Re: Crawlers (was parsing large files - PHP or Perl) — PHP

You are here: Re: Crawlers (was parsing large files - PHP or Perl) « PHP « IT news, forums, messages

Posted by Jamie Alessio on 02/17/05 19:22

> Is there anyone on this list who has written fast and decent
> crawlers in PHP who would be willing to share their experiences?
>
My first inclination would be to use an existing crawler to grab the
pages and store all the files locally (even if only temporarily).

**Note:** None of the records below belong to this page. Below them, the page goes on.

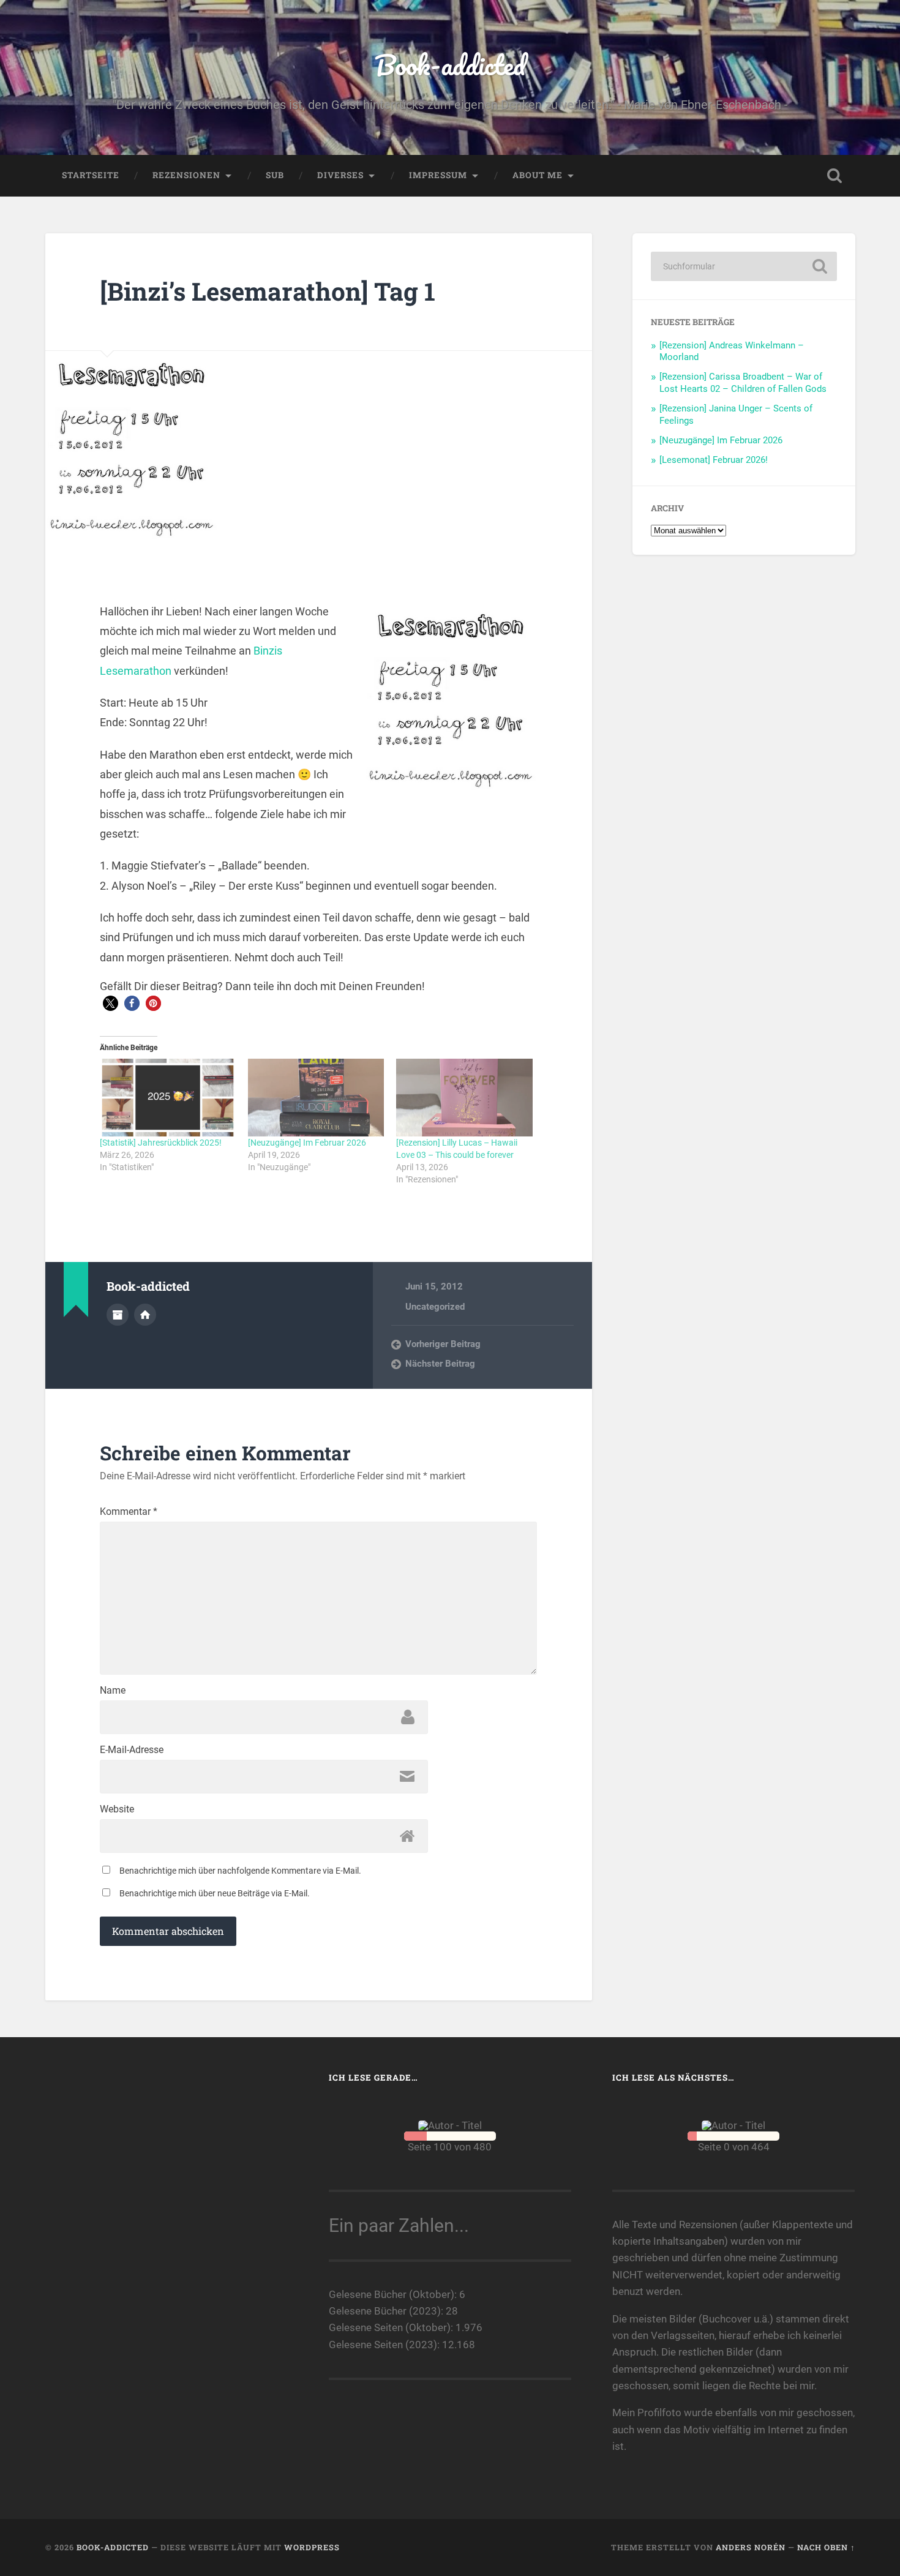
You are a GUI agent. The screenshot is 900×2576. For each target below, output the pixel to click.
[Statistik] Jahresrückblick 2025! (161, 1142)
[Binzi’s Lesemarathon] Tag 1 (267, 291)
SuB (275, 175)
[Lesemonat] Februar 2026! (713, 459)
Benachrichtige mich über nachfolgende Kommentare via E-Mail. (240, 1871)
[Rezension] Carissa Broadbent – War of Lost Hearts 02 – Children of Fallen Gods (743, 382)
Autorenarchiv (118, 1315)
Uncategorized (435, 1306)
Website (117, 1809)
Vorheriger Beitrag (443, 1344)
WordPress (312, 2547)
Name (113, 1690)
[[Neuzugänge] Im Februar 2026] (316, 1097)
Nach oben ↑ (826, 2547)
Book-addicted (450, 64)
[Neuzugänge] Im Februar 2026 (307, 1142)
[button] (110, 1003)
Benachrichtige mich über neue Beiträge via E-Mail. (214, 1893)
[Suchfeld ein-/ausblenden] (834, 176)
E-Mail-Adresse (131, 1750)
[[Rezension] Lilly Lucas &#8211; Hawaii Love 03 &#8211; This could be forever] (464, 1097)
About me (537, 175)
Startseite (90, 175)
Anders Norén (751, 2547)
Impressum (438, 175)
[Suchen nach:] (744, 266)
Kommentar (128, 1512)
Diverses (340, 175)
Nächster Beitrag (440, 1363)
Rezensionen (186, 175)
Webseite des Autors (145, 1315)
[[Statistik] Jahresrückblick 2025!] (168, 1097)
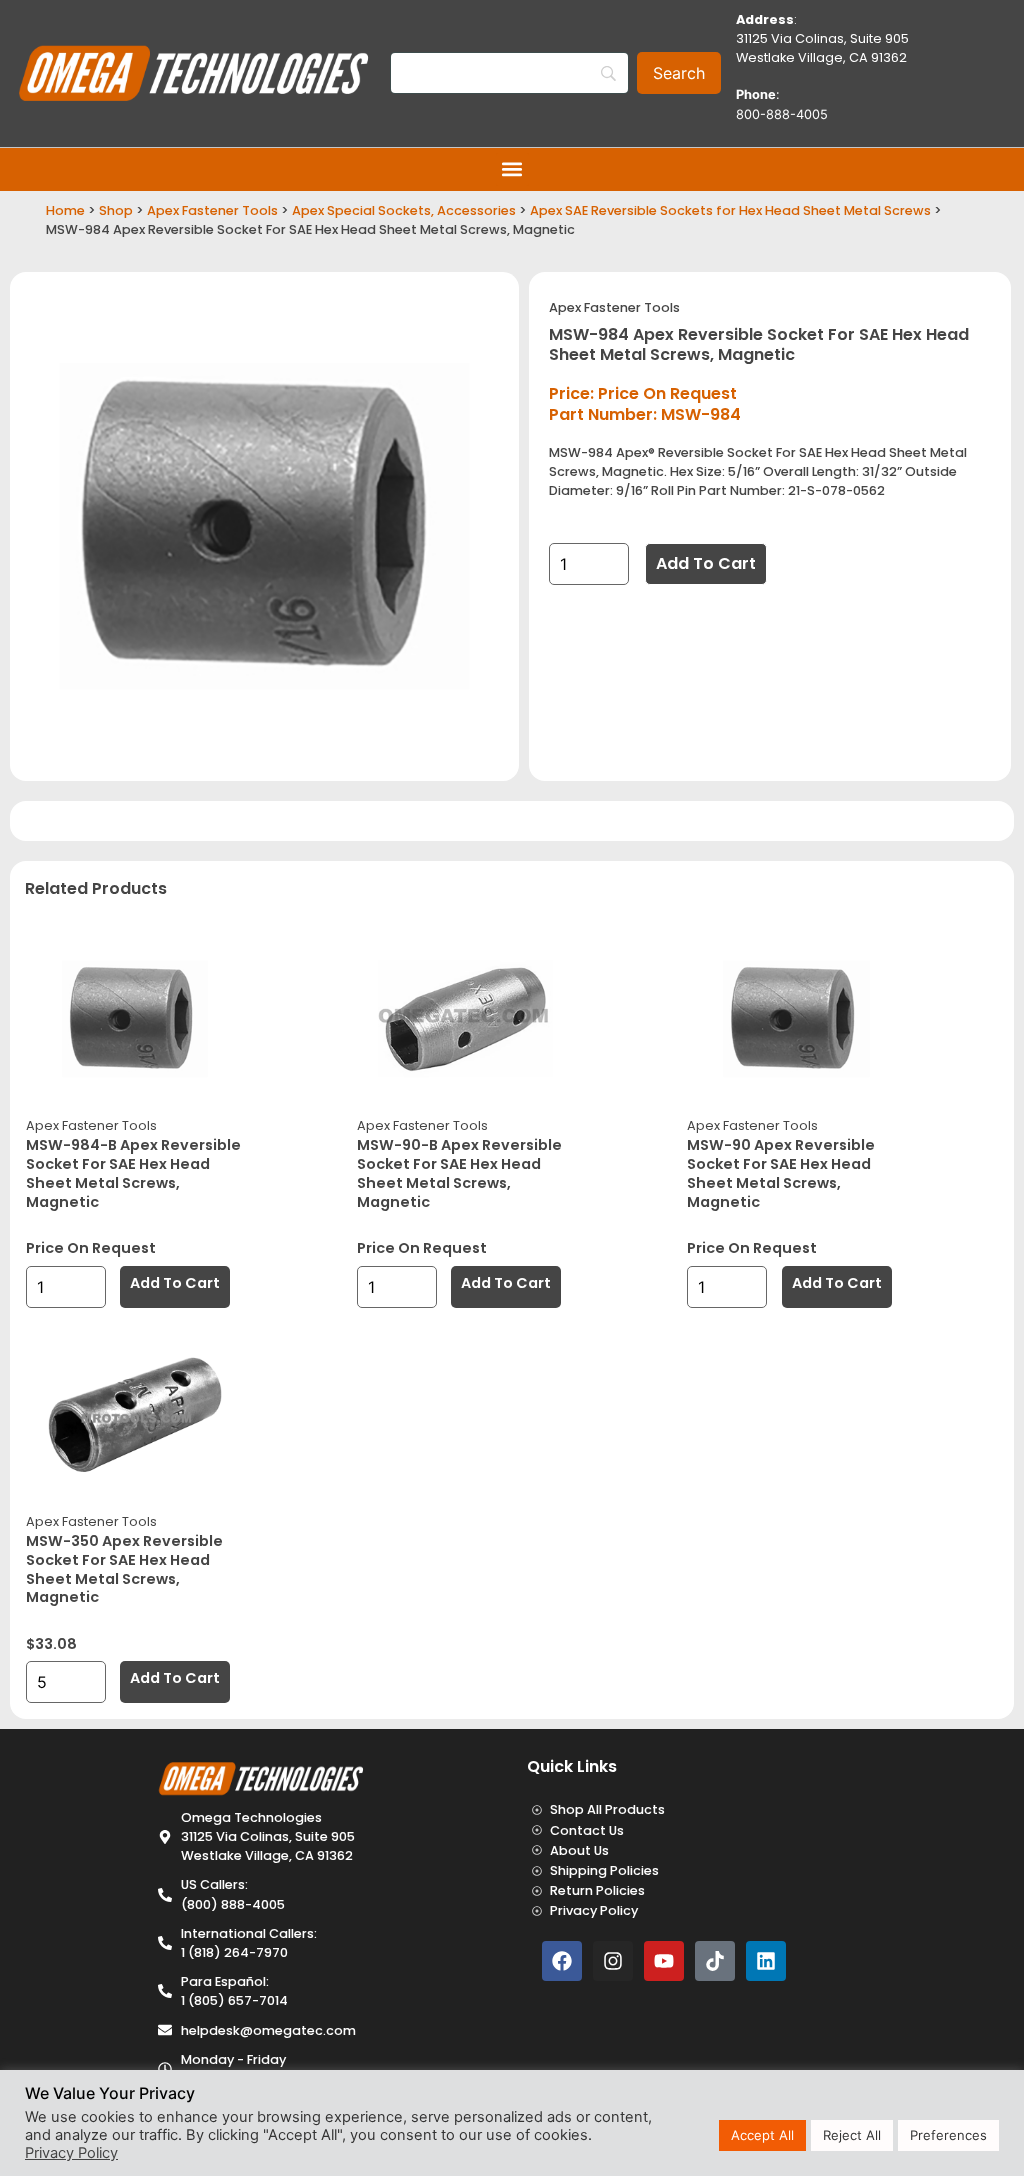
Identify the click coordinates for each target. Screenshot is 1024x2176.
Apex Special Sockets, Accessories (404, 210)
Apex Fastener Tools (212, 210)
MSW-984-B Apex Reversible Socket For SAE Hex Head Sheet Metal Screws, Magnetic (133, 1173)
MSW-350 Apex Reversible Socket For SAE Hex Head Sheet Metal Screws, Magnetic (124, 1569)
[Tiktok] (715, 1961)
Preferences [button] (948, 2135)
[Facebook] (562, 1961)
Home (65, 210)
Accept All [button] (762, 2135)
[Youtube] (664, 1961)
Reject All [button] (852, 2135)
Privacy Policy (71, 2153)
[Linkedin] (766, 1961)
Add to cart (706, 563)
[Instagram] (613, 1961)
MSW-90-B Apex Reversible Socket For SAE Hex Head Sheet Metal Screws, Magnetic (459, 1173)
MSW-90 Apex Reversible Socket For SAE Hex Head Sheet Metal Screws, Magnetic (781, 1173)
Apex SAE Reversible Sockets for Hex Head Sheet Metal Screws (730, 210)
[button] (512, 169)
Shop (116, 210)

Then,
you can use PHP to do whatever type of processing you want on those
files and can even have PHP crawl deeper based on links in those files
if necessary. I'd have a hard time coming up with a reason to think I
would implement a better web crawler on my own than is already available
from other projects that focus on that. What about existing search
systems like:

Nutch - http://www.nutch.org
mnoGoSearch - http://mnogosearch.org/
htdig - http://www.htdig.org/
or maybe even a "wget -r" - http://www.gnu.org/software/wget/wget.html
(I'm sure I missed a bunch of great options)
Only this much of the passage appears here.